In the housing sector the tax deduction for mortgage interest currently
costs the government almost $90 billion a year. Economists Richard
Green of George Washington University and Kerry Vandell of the
University of Wisconsin examined
the impact of a refundable tax credit that would cost the
government no more than that. They estimated overall home ownership
would increase by 3 to 5 percentage points. Even more impressive, it
could increase home ownership by up to 8 percentage points among the
lowest-income households.
In the energy sector, a refundable tax credit could usher in a vast
democratization of energy ownership and production. Currently energy
incentives have achieved a rapid expansion of the renewable energy
sector, but their design encourages large scale and absentee owned
projects and discriminates against small scale and decentralized
projects because only large corporations have the tax liability to take
advantage of the handsome tax benefits.
The renewable energy tax benefits to current corporate investors are
worth about 30 percent of the cost of wind power and about 40 percent of
the cost of solar. If that value were refundable the investor base for
renewable energy would expand from a few thousand large corporate
investors to millions of local investors. The result would undoubtedly
be more dispersed and more widely owned generation. The cost to the
federal government would be the same. The social and technological
dynamic on the other hand would be dazzlingly different.

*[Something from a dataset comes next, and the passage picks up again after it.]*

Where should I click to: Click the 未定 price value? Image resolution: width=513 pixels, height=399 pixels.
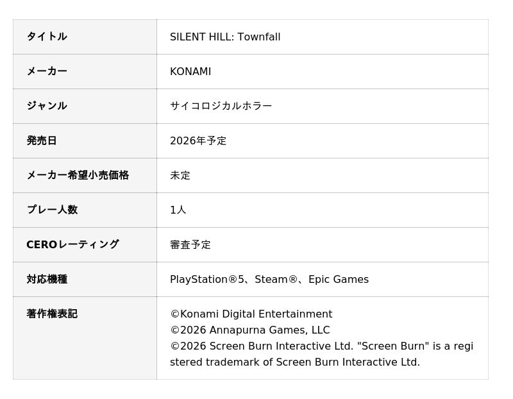click(x=180, y=176)
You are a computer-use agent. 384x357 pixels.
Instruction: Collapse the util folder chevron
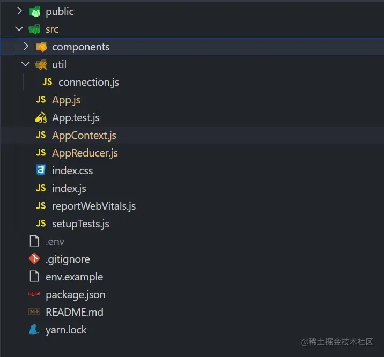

Making tax breaks refundable will make them visible and accountable. I
suspect they would quickly become part of the regular appropriation
process. Facing budget deficits and a stagnant economy, we would
become much more conscious of getting the most bang for our buck. With a
trillion dollars of tax breaks on the table, just at the federal level,
I suspect many tax breaks would be eliminated or modified.
In the meantime, we could rest assured that a tax break used to
encourage socially benign behavior, whether it is attending school, or
buying a home or installing a solar array, is designed so that all of us
can reap the same reward for the same behavior.